The last group of hazards includes the impact of the general sanitary situation at work, associated not so much with the production process itself, but with the arrangement of the working premises or the characteristics of the place of work (even if the latter was characteristic of certain labor processes). These include: 1) insufficient cubic capacity of air per worker (excessive crowding of workers in one room); 2) absence natural light or defects in the area of ​​lighting (working in complete darkness, for example, in film laboratories, working with excessively intense lighting, for example, in a film studio, working in low light, with excessive brightness and brilliance, with a sharp difference in illumination within the working area, etc.). P.); 3) heating defect; 4) other defects in the device and maintenance, premises. Finally, this should also include such hazards as the adverse effect of atmospheric conditions when working outdoors (the effect of rain, wind, bad weather, etc.) and abnormal atmospheric pressure - as low (when working in high layers of the atmosphere, for example, in the mountains during the extraction of stones and ores, during flights, etc.), and increased (for example, when working in caissons, during diving, etc.).

Not always a dangerous craft is associated with a risk to life. There are specialties that can significantly worsen well-being and shorten life expectancy. Below is a list of the ten most unhealthy professions in the world.

Occupational diseases of the welder should be considered vision problems and chronic lower back pain. If the employee has dealt with gas welding or worked in various gas environments, problems with the lungs are also possible.


The profession of a bus driver is harmless only at first glance. This is a sedentary job. The driver is also required to psychological stress, because he needs not to be distracted from the management process vehicle. Complexity is added by interaction with a large number of people for whose lives he is fully responsible.

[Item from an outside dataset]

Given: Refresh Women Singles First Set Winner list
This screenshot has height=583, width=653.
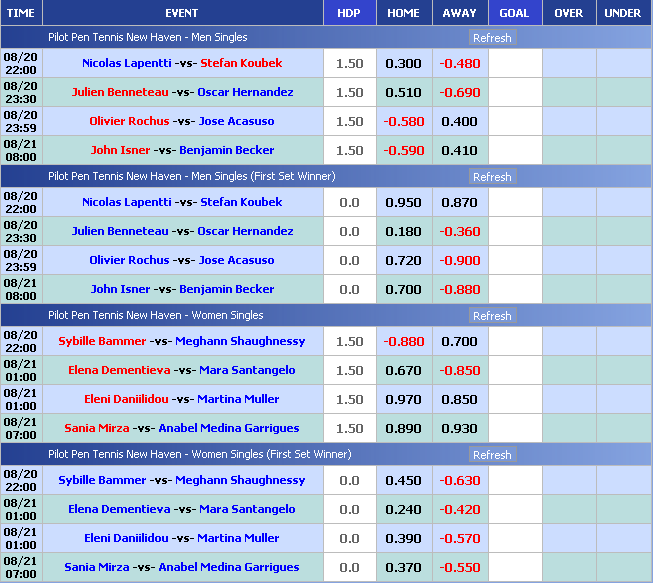Looking at the screenshot, I should [491, 455].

Irregular working hours, especially during combat operations. The highest psychological load requires a contract soldier to have a huge emotional stability. characteristic diseases here is rheumatism, all kinds of damage to connective tissues, bone fractures, etc.

Astronaut


This truly heroic profession has not lost its complexity as rocket technology has improved. Astronauts being in an unnatural environment long time, experience constant loads literally on the whole body. Staying in weightlessness causes muscle atrophy, in addition, outer space has high level radiation.


The metallurgist works in hot and dusty workshops. It is exposed to the constant threat of all kinds of burns and damage due to careless handling of heavy metal products.


Here they acquire a whole bunch of diseases typical for workers in hazardous industries - from problems with the mucous membrane to severe chemical burns.

Cement factory worker


The main damage comes from dust. Indeed, the composition of cement includes various additives and additives that are clearly not conducive to longevity when they are inhaled. It should be noted that during long-term work at enterprises with violations of labor protection, workers are guaranteed bronchitis or serious problems with vision.


By themselves, cellulose and paper are low-toxic, however, caustic alkalis and toxic chlorine are used to extract them. An employee of such production is subject to the threat of chemical burns or poisoning with vapors of toxic substances.


The production of such materials and substances is associated with the use of a large number of toxic components. Workers in paint shops often have problems with the lungs and mucous membranes. Because of this, over time, they develop concomitant allergies, asthma and respiratory tract burns are also possible.

Miner


Employees mining industry usually found in a dusty mine or quarry. Constant dampness and widespread dust, extremely high physical exercise, frequent lack of normal lighting and routine monotonous activity not in the best way affects the health and psyche of an employee of this difficult profession.